- _Assigned task 1_
In the article on Malaysia and the global supply chain reshuffle, what growth rate is estimated for Malaysia this year?
- _Assigned task 2_
For each statement, say whether it agrees with the article on Malaysia and the global supply chain reshuffle, and quote the deciding words: (a) The Covid-19 pandemic is named as one cause of the supply chain rejigging. (b) Neumann expects Malaysia to benefit especially in the services sector. (c) Neumann said FDI was driven largely by competitiveness.
- _Assigned task 3_
Reproduce the part of the article on Malaysia and the global supply chain reshuffle that opens with the words containing "This positive outlook" and closes with "would all countries.".

- _Source extract_
Malaysia to benefit most from global supply chain reshuffle

16 Jan 2023

Malaysia is expected to be one of the key beneficiaries of the global supply chain reshuffle, said HSBC co-head of Asian research Frederic Neumann.

The supply chain rejigging is caused by several factors that occurred in recent years, especially the Covid-19 pandemic and the Ukraine-Russia war.

“The supply chain reshuffle is allowing for growth opportunities around the region. Malaysia will be one of the key beneficiaries of the supply chain rejigging, especially in the manufacturing sector,” Neumann said at HSBC Global Research’s webinar on 2023 Asian economic outlook today.

This positive outlook on the local economy is despite Malaysia’s slower growth forecast from about 8.0 per cent in 2022 to estimated 4.0 per cent this year.

Neumann stated that  even though the expected growth would be significantly less, it would still be considered robust.

In terms of foreign direct investment (FDI), he said Malaysia would continue to grow as FDI was driven largely by competitiveness.

HSBC rates strategist for Asia PAcific Pin-Ru Tan said inflation had been largely compressed, contributing to Malaysia’s growth, but would slow down during a trade recession, as would all countries.

- _Dataset records_
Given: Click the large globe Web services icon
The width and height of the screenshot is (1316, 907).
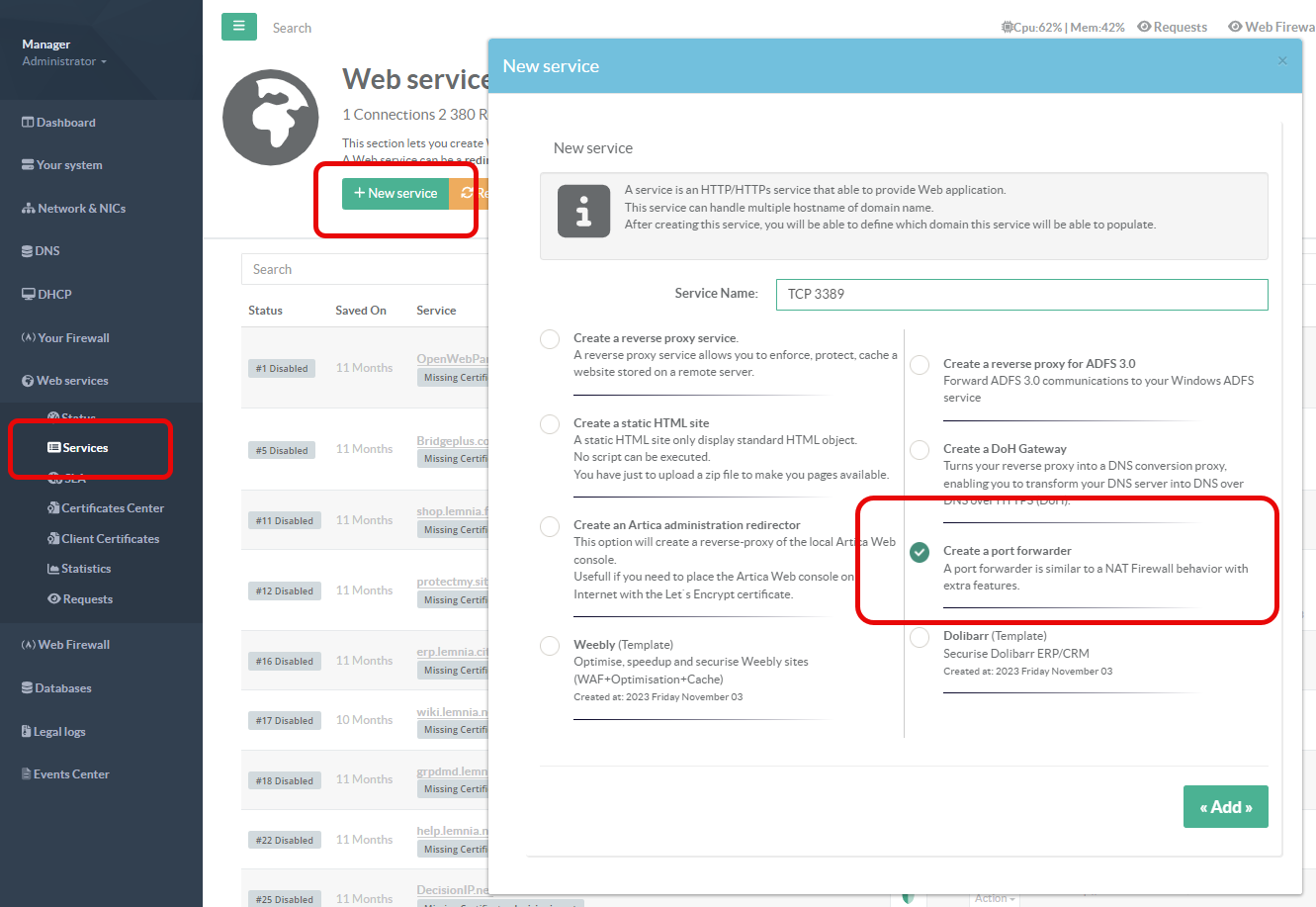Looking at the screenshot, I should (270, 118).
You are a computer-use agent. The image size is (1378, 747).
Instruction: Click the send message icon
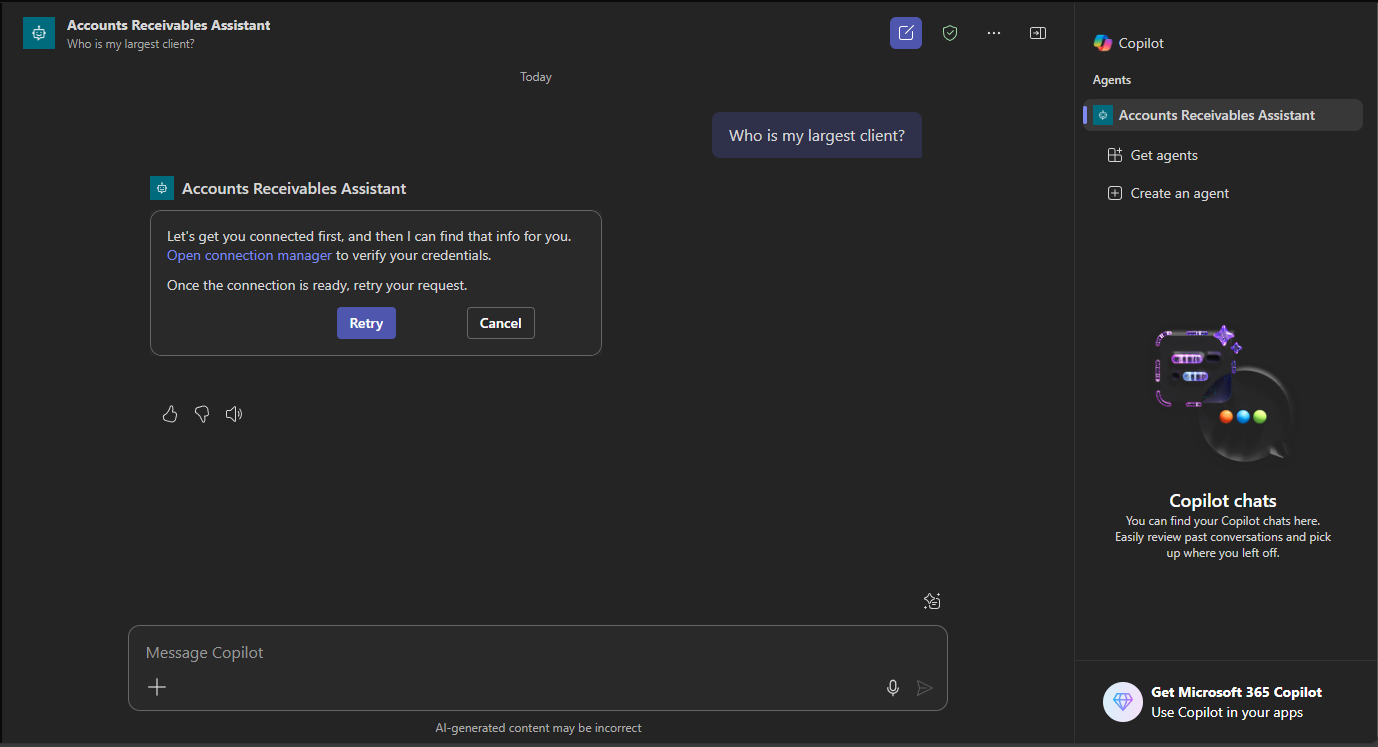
==
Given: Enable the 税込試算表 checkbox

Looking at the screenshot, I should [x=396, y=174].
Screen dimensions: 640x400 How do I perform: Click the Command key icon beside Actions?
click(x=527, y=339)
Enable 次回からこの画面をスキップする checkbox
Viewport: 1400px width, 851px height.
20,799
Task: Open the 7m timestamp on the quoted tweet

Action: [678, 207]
--
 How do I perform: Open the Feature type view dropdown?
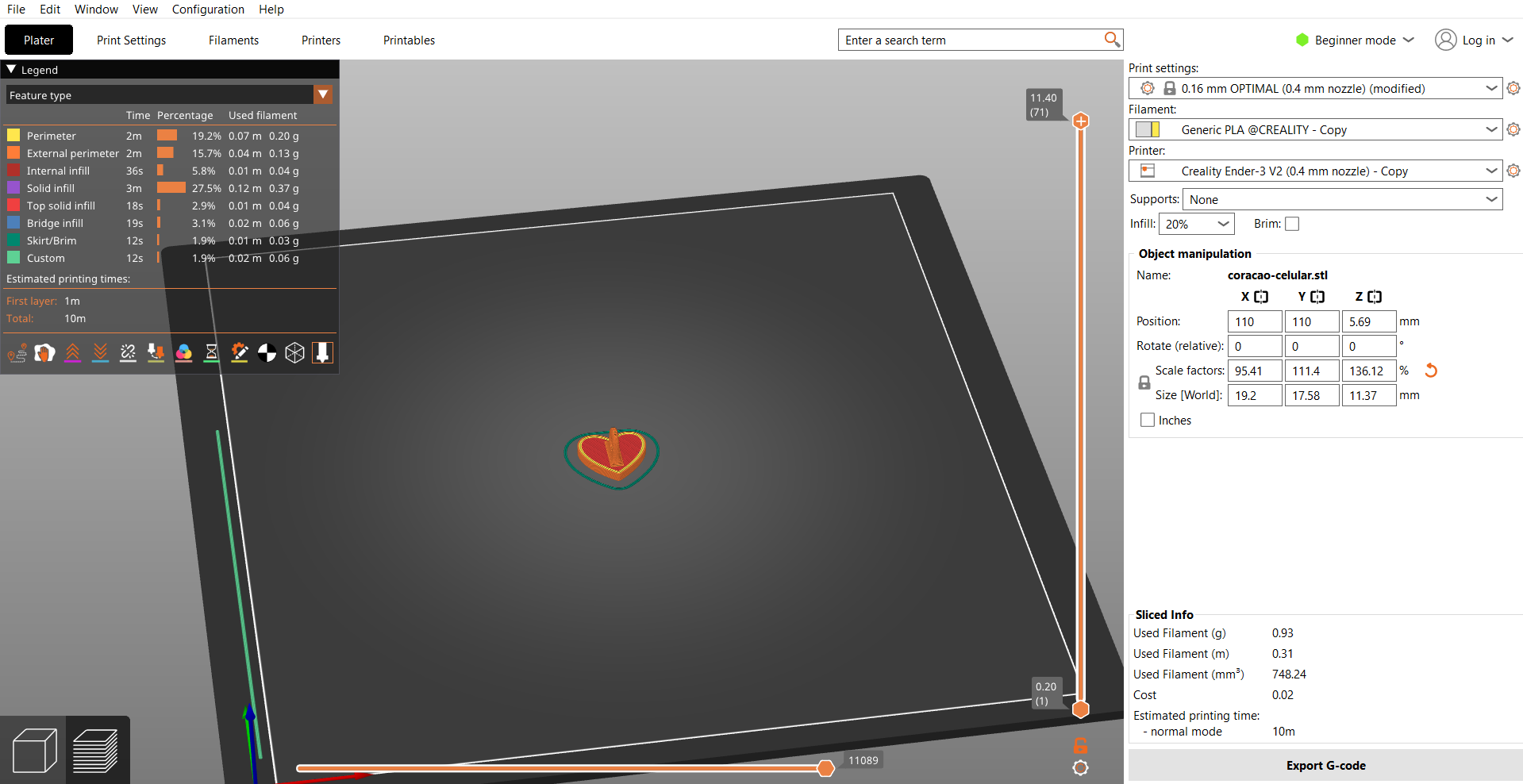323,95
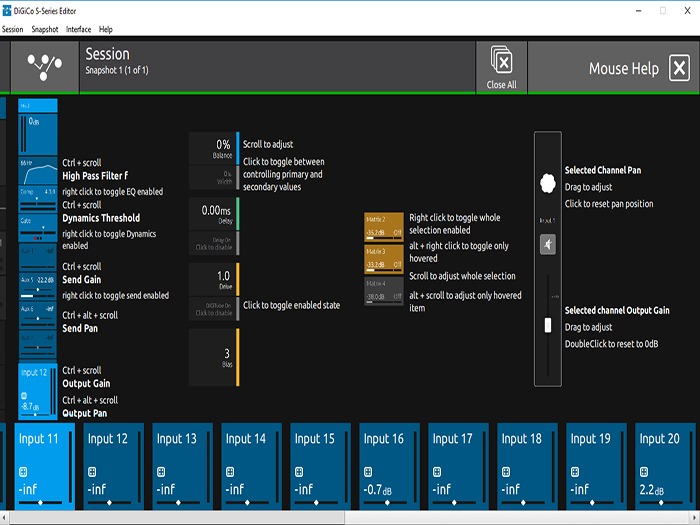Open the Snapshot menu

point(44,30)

- _Your response 1_
An estimated 4.0 per cent.

- _Your response 2_
(a) Yes: "especially the Covid-19 pandemic and the Ukraine-Russia war"
(b) No: "especially in the manufacturing sector"
(c) Yes: "FDI was driven largely by competitiveness"

- _Your response 3_
This positive outlook on the local economy is despite Malaysia’s slower growth forecast from about 8.0 per cent in 2022 to estimated 4.0 per cent this year.

Neumann stated that  even though the expected growth would be significantly less, it would still be considered robust.

In terms of foreign direct investment (FDI), he said Malaysia would continue to grow as FDI was driven largely by competitiveness.

HSBC rates strategist for Asia PAcific Pin-Ru Tan said inflation had been largely compressed, contributing to Malaysia’s growth, but would slow down during a trade recession, as would all countries.